* What to produce:
Answer these questions from the article on heat risk in northwest Oklahoma below.
(a) What kind of weather came before the recent climb in temperatures?
(b) What highs are expected this weekend and through next week?
(c) What should a person with heat exhaustion do to cool down?

━━━ Excerpt

The Enid News and Eagle, Enid, OK

July 19, 2013

As the temperatures increase in northwest Oklahoma, so does the risk of heat stroke, heat exhaustion

Enid News and Eagle

ENID, Okla. — Summer has returned to northwest Oklahoma.

After several days of unseasonably cool weather — and a welcome amount of rain — temperatures have been climbing. Highs this weekend and through next week are expected to be in the upper-90s.

With the increased temperatures comes an increased risk for heat exhaustion and heat stroke. Symptoms of heat exhaustion include heavy sweating, weakness, skin cold, pale and clammy, weak pulse, fainting and vomiting. If someone suffers from heat exhaustion they need to lie down in a cool place and apply cool, wet cloths to help them cool down.

━━━━━━
━━━ Records

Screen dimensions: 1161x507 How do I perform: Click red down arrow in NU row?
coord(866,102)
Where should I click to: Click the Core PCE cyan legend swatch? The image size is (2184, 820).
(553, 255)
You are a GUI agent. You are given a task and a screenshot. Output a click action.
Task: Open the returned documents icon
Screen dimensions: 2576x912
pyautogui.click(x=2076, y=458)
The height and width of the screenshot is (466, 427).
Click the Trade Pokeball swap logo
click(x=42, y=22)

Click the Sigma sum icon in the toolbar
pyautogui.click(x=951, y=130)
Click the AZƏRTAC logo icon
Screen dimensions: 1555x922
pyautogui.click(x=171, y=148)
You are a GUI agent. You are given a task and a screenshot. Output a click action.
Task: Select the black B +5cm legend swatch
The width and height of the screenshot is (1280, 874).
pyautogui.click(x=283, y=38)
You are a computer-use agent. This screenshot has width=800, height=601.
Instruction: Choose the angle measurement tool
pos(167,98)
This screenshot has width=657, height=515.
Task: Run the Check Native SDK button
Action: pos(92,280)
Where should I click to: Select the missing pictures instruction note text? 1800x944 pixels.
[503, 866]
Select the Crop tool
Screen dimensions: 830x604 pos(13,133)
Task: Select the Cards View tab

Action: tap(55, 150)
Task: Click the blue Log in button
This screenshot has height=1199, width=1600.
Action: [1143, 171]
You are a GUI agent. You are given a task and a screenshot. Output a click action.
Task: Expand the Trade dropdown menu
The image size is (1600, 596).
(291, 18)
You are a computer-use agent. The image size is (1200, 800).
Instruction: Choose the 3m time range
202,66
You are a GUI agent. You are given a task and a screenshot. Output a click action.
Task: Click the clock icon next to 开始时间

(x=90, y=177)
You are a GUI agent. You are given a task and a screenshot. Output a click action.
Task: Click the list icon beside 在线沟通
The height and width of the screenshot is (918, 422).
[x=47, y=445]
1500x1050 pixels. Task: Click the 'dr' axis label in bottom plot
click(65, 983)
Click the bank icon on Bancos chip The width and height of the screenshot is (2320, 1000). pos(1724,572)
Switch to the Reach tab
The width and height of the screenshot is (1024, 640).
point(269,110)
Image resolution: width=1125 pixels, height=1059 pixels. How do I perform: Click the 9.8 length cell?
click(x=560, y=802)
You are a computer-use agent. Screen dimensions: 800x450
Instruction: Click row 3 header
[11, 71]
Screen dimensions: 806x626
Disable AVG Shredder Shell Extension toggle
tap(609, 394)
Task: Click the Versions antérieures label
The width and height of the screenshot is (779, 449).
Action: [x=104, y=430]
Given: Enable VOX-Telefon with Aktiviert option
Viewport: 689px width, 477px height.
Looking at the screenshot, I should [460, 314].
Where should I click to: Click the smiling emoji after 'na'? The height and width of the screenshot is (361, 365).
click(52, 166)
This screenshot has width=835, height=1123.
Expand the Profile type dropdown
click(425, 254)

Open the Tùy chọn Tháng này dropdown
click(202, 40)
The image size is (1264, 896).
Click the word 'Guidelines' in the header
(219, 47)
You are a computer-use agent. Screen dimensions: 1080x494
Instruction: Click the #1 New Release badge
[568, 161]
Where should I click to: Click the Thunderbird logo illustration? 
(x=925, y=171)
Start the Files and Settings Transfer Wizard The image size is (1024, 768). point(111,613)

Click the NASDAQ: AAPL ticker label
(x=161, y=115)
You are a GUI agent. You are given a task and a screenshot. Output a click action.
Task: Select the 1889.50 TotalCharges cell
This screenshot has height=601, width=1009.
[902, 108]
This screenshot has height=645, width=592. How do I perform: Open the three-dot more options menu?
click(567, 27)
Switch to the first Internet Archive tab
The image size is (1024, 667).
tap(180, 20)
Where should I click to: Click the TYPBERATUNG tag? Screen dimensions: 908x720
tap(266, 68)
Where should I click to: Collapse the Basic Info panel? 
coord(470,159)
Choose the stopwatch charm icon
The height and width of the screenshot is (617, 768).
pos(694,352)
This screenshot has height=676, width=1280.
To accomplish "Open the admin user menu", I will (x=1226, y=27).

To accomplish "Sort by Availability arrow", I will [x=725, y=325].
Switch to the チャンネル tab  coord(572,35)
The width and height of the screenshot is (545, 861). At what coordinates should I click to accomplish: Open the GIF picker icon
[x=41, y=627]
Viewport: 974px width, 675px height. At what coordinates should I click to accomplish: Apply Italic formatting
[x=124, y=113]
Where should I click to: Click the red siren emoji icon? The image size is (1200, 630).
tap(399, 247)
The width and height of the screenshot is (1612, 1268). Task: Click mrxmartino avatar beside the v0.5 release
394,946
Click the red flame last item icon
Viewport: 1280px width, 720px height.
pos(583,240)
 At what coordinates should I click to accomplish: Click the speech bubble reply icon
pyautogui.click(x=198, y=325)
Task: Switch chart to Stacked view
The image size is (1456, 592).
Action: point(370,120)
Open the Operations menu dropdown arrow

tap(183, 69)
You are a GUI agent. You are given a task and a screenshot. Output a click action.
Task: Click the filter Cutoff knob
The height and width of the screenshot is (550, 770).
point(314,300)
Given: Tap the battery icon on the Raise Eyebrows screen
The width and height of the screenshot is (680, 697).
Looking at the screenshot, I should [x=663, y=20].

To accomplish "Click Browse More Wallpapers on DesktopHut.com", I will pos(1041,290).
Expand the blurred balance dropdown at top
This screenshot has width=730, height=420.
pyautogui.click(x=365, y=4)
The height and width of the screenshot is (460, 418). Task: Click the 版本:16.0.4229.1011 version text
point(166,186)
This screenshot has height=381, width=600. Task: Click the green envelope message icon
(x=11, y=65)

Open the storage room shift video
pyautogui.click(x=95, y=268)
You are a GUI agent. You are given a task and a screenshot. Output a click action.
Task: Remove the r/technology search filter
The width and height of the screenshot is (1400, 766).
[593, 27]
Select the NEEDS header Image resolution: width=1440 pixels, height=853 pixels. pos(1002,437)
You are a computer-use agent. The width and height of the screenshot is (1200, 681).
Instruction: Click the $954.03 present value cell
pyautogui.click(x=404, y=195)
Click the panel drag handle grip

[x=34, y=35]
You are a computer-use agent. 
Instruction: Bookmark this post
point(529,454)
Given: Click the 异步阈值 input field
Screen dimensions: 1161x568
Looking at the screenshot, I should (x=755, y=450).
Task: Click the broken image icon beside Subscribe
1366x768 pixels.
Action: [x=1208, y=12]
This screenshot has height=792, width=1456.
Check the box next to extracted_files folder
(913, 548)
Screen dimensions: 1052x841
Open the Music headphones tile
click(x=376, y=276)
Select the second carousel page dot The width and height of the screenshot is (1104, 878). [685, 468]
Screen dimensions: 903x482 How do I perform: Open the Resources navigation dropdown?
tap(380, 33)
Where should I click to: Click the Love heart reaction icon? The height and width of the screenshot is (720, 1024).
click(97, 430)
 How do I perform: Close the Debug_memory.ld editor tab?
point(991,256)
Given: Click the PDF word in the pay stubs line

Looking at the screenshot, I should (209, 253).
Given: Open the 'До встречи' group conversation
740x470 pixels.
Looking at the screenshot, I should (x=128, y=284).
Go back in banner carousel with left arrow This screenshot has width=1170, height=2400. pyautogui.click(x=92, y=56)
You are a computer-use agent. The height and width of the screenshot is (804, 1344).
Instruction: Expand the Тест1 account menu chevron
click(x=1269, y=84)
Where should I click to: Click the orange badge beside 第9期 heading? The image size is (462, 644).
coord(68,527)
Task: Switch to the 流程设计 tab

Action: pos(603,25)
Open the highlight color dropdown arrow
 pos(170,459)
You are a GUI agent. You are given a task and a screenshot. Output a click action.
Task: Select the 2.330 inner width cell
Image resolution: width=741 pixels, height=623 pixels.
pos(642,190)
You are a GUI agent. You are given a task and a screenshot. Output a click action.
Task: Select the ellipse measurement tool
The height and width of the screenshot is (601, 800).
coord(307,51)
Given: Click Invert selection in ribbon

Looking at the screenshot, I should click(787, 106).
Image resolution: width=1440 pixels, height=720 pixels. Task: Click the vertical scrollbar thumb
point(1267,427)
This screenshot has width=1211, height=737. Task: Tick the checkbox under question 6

━━━━━━

* Solved problem:
(a) Several days of unseasonably cool weather, with a welcome amount of rain.
(b) Highs in the upper-90s.
(c) Lie down in a cool place and apply cool, wet cloths.